We ask all of our Quality of Life grantees to report back to us with how their grant was used exactly. Every now and then an email gets forwarded to me from a grantee that goes above and beyond to tell us how well their grant was used. Here's a letter and note from Hope Springs Equestrian Therapy who received a Quality of Life grant in 2012. Read on below:
I just had to share with you the progress that the riders at Hope Springs Equestrian Therapy are making, thanks to the 2012 grant from the Christopher and Dana Reeve Foundation.

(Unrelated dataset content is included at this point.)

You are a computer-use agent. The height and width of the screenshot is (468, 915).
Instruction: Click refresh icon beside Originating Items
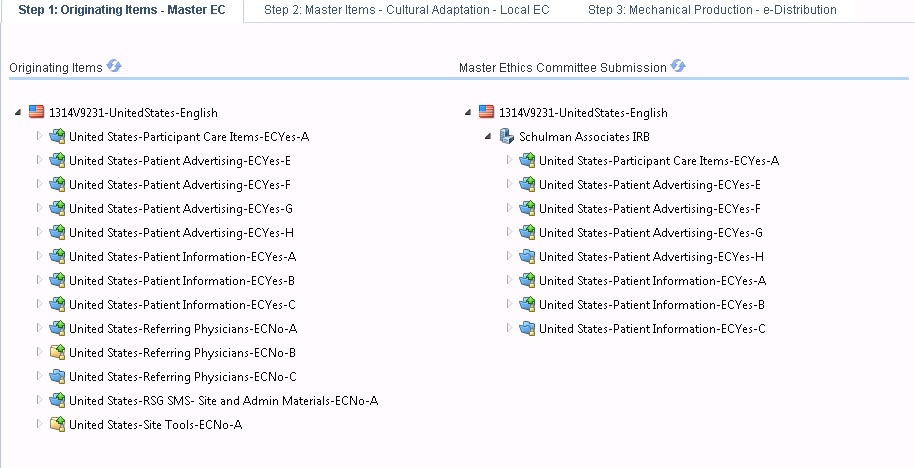point(114,67)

First there's Ed, injured in a motor vehicle accident at the age of 18. When Ed awoke from his 90 day coma, the head trauma and ataxia he had experienced left him generally aware and alert but unable to speak clearly, maintain his balance, or walk unassisted. But Ed’s face brightens whenever he arrives at Hope Springs. We received the attached note from Ed's family - a touching testimonial of the power of equestrian therapy. Through his weekly program of riding and grooming, Ed not only experiences great joy, but obvious physical improvements, including increasingly better balance and greater strength.
Next is Cecelia. She experienced a traumatic brain injury after falling from a horse while working at a race track 25 years ago. Cecelia is able to communicate well, but does have cognitive impairment that affects her thinking, level of understanding, and attitude. For Cecelia, one of the biggest benefits of equestrian therapy is how good it makes her feel- how it lifts her spirits and enhances her social skills. She's also seeing improvements in balance and body awareness.

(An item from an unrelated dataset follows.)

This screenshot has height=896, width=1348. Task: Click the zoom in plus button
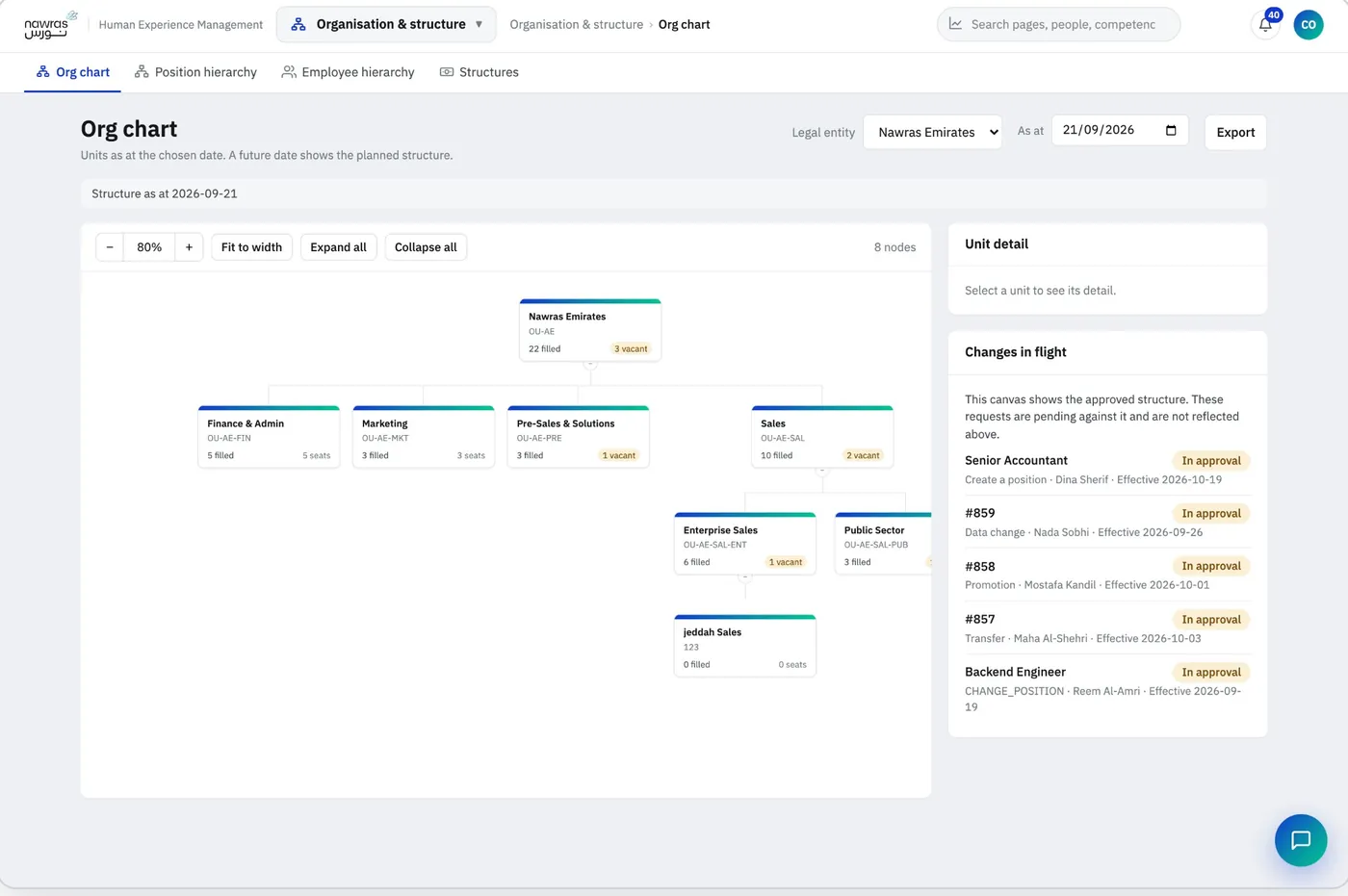[189, 247]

And then there’s Bob, involved in a motor vehicle accident as a young man that caused traumatic injury to his cerebral cortex and brainstem. Bob’s poor balance led to a subsequent fall that resulted in quadraparesis.For Bob, getting out of his wheelchair to ride at Hope Springs has improved his spatial awareness, strength, endurance and communication skills.
One of the pieces of equipment that your Quality of Life grant allowed us to buy is a "little Joe" bareback saddle and safety belt that everyone here just loves. The saddle is not only more comfortable for riders with limited mobility such as Ed, Cecelia and Bob; it also makes it so much easier for these riders to get their legs up and over the horse's back while mounting. Our volunteers truly appreciate the many hand-holds on our new safety belt because they can maintain a better grip when providing a little extra support to riders such as Bob whose injuries cause him to lean to one side.
Your Quality of Life grant has had a ripple effect. When we sent out a press release announcing the grant, two local publications and one state-wide publication picked up the story. As a result, we saw a big spike in Facebook views that week - more than 4,000 hits! We also had an increase in the number of people who called to inquire about our services. New riders who have traumatic brain or spinal cord injuries have contacted us as a direct result of seeing that story.
We are delighted to be partnering with the Christopher and Dana Reeve Foundation to give so many riders the joy of equestrian therapy and to truly have a positive impact on their quality of life. I look forward to sharing with you even greater progress by our riders & programs when we make our formal report later this year. In the meantime, everyone here at Hopes Springs Equestrian Therapy sends our best wishes and many thanks to all of you!